Anreizprobleme mit weitreichenden Folgen
Im vorigen Absatz werden Anreizprobleme angedeutet, die zwischen Vertriebler, Team und Kunde entstehen und aus einem Miteinander ein Gegeneinander machen. Eines der offensichtlicheren sei hier stellvertretend für viele andere genannt: Vertriebler und Projektleiter beziehungsweise – genau so schlimm – Abteilungsleiter werden mitunter am eingespielten Umsatz gemessen, teilweise sogar mittels Fixum und variablem Provisions-Anteil/Bonus. Dies erzeugt sofort und unmittelbar den Interessen der Gruppe gegenläufige Anreize: Nun wird jeder Auftrag, der Umsatz bringt, interessant – unabhängig davon, ob dieser zum Team passt und die Wertschöpfung bestmöglich erbracht werden kann. Preisnachlässe, um Kunden zu ködern, werden ein probates Mittel. Wohlgemerkt: Unterm Strich ergeben zehn Aufträge für jeweils 10.000 Euro in Summe auch 100.000 Euro. Zehn Aufträge verursachen jedoch innerhalb der Organisation deutlich andere Auswirkungen durch Wechselwirkungen und Abhängigkeiten als beispielsweise ein Auftrag für 100.000 Euro. Offener oder verdeckter Widerstand der anderen Mitarbeiter ist zu erwarten. Das Zusammenspiel nimmt Schaden. Die unsichtbaren Kosten sind hoch.
Fazit
Jeder der potentiell mit dem Kunden an einer Problemlösung arbeitet, sollte die Möglichkeit haben, bei den gemeinsamen, vorbereitenden Gesprächen dabei zu sein, um am Ende die Möglichkeiten und Optionen eines möglichen Angebots zu erarbeiten. In der Erwartung, dass – sollte es zu einer Zusammenarbeit kommen – diese auch reibungsloser, kreativer und schneller erfolgen wird, und das erhoffte Ergebnis früher eintritt. So kann ein gemeinsames Problemverständnis entstehen, dass im besten Fall einen Sog der Begeisterung erzeugt, zumindest aber dafür sorgt, dass während der Zusammenarbeit Klarheit entsteht. Um eine ausreichende Klarheit zu erreichen, bedarf es meist mehrerer Gespräche. Das widerspricht dem Glaubenssatz, dass man den Kunden schnell überzeugen müsse, und alle Ein- und Vorwände möglichst schnell zu entkräften habe.

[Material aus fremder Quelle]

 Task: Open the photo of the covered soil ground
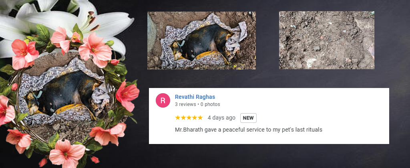click(327, 40)
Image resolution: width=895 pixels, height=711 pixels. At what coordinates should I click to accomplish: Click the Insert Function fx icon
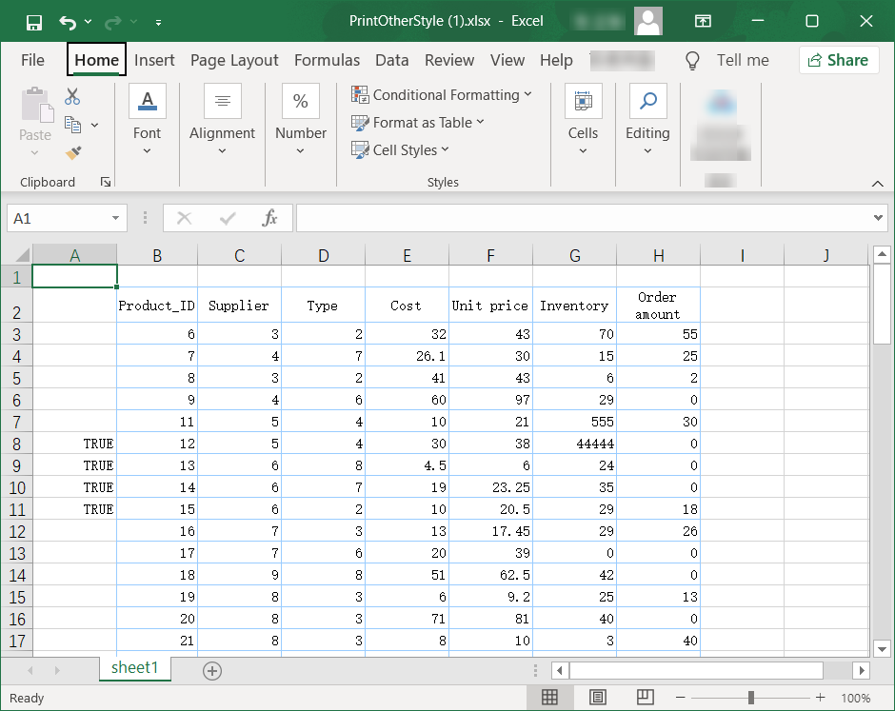(270, 218)
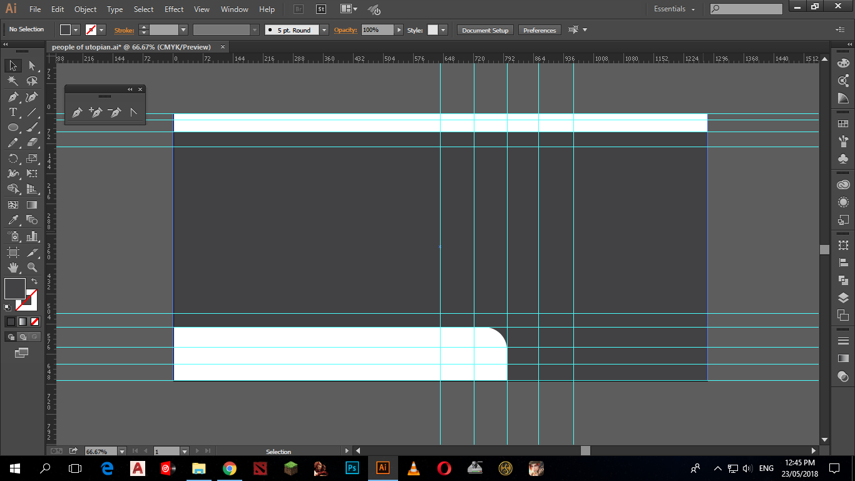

Man müsse den »Sack schnell zu machen«, da sonst der Kunde woanders kaufen würde. Natürlich kann passieren, dass sich ein Kunde gegen eine Zusammenarbeit entscheidet: Aber nur wenn wir dem Kunden ausreichend Zeit für eine freie Entscheidung lassen, wird er sich wahrscheinlich für uns entscheiden.